Dissident 'collected child abuse images over 15 years for research'


A Russian dissident accused of making and possessing thousands of indecent photographs of children said he was doing research and that some of those involved looked to be enjoying themselves, a court has heard.

Vladimir Bukovsky, who sat in court in a wheelchair, has gone on trial accused of having accessed still and video images over 15 years, some of which were being downloaded at the point of his arrest in 2014.

The 73-year-old told police he had become curious at the end of the 1990s about issues involving control of and censorship of the Internet and decided to look into what was available online, prosecutor Will Carter said.
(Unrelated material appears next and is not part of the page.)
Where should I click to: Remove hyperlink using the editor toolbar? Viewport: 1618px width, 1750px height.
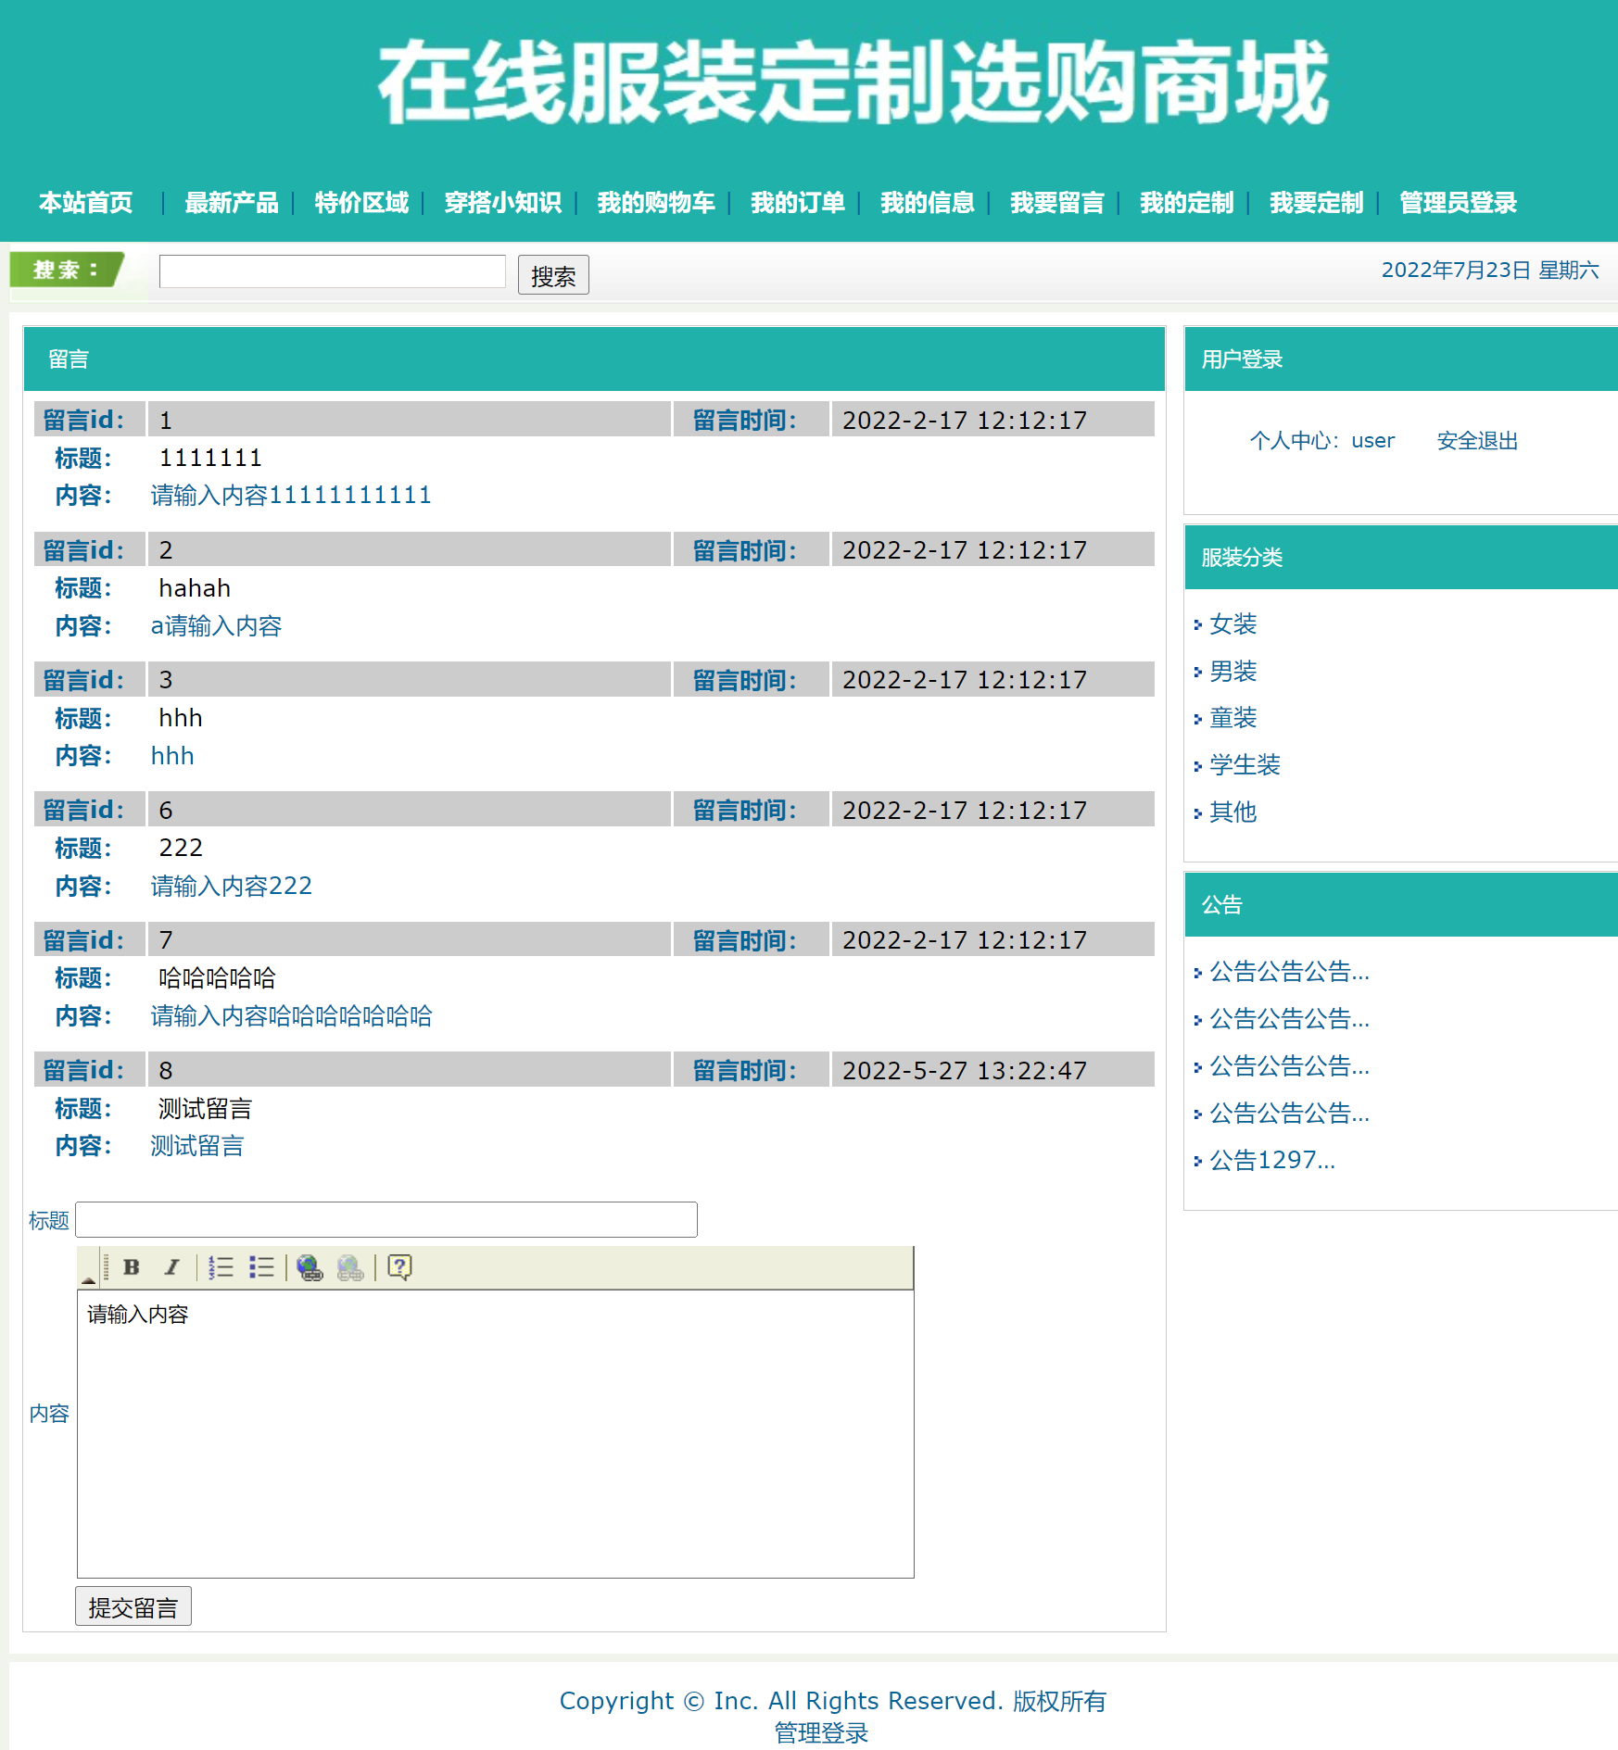(x=350, y=1268)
The pensioner, who was living alone in Cambridge when he was arrested, said it had become something of a hobby, which he told no-one else about.

Mr Carter said: "What he said was that his initial curiosity turned into a hobby rather like stamp-collecting."

Bukovsky denies five counts of making indecent images of children, five of possessing indecent images of children and one of possessing a prohibited image of a child.

Opening the prosecution case to the jury of eight men and four women at Cambridge Crown Court, Mr Carter said Bukovsky had told police that he considered he was not harming anyone or committing any crime by looking at the images.

Mr Carter said some of the material found on hard drives at the defendant's home involved children of toddler age. Bukovsky told police the youngest were six or seven.

Mr Carter said: "He said he wouldn't download any which showed a toddler although he said age could be difficult to judge."

The barrister said Bukovsky had noted that "they (those in the images) looked to him as if they were enjoying themselves".

Russian-born Bukovsky - an author and activist who became well-known internationally as a vocal critic of the Soviet regime - returned to the UK from Germany to face the charges. He had been receiving private medical treatment abroad.

A handful of his supporters were in court.

The defendant is considered a hero by some who support democratic reform in Russia, but has another side, the jury was told.

Mr Carter said: "The prosecution say that there was another side to this man which was far from laudable, an extensive interest in real children really being abused."

The trial continues.

The trial was adjourned until Tuesday at 10.30am.